## Directions
Pull out of the data below the stretch of lines bounded by the one containing "16 (140, 2384)" and the one containing "19 (59, 2397)", both bounds included, unchanged.

————

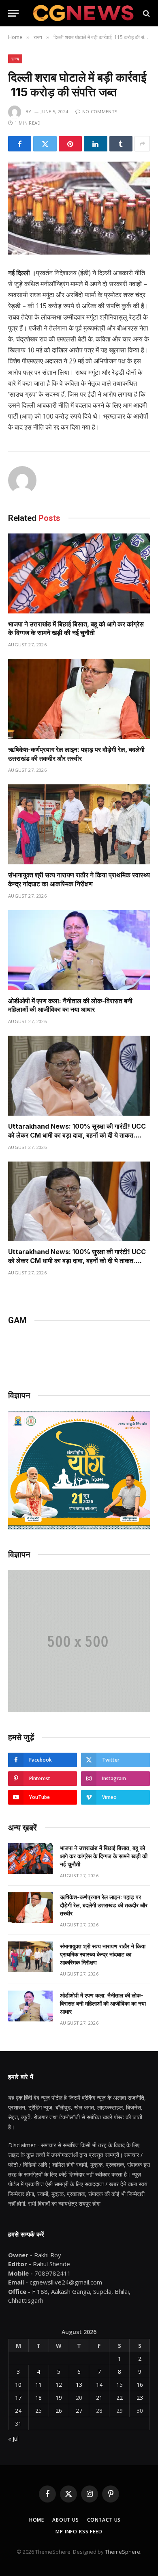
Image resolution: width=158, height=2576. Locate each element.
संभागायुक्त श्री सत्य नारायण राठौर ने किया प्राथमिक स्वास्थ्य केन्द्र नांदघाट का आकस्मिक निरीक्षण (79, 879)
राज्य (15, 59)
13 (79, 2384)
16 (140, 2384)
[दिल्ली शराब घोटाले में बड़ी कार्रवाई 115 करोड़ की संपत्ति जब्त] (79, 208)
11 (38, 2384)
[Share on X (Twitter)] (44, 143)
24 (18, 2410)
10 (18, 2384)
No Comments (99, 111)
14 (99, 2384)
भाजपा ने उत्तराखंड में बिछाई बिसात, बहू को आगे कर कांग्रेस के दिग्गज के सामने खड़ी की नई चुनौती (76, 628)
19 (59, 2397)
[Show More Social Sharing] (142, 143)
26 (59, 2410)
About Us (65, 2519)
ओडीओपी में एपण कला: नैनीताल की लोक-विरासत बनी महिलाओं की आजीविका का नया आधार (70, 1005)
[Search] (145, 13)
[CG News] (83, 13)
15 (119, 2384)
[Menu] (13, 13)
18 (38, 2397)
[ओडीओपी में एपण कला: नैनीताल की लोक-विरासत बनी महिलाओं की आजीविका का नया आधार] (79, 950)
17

————

## Response box
16 (140, 2384)
[दिल्ली शराब घोटाले में बड़ी कार्रवाई 115 करोड़ की संपत्ति जब्त] (79, 208)
11 (38, 2384)
[Share on X (Twitter)] (44, 143)
24 (18, 2410)
10 (18, 2384)
No Comments (99, 111)
14 (99, 2384)
भाजपा ने उत्तराखंड में बिछाई बिसात, बहू को आगे कर कांग्रेस के दिग्गज के सामने खड़ी की नई चुनौती (76, 628)
19 (59, 2397)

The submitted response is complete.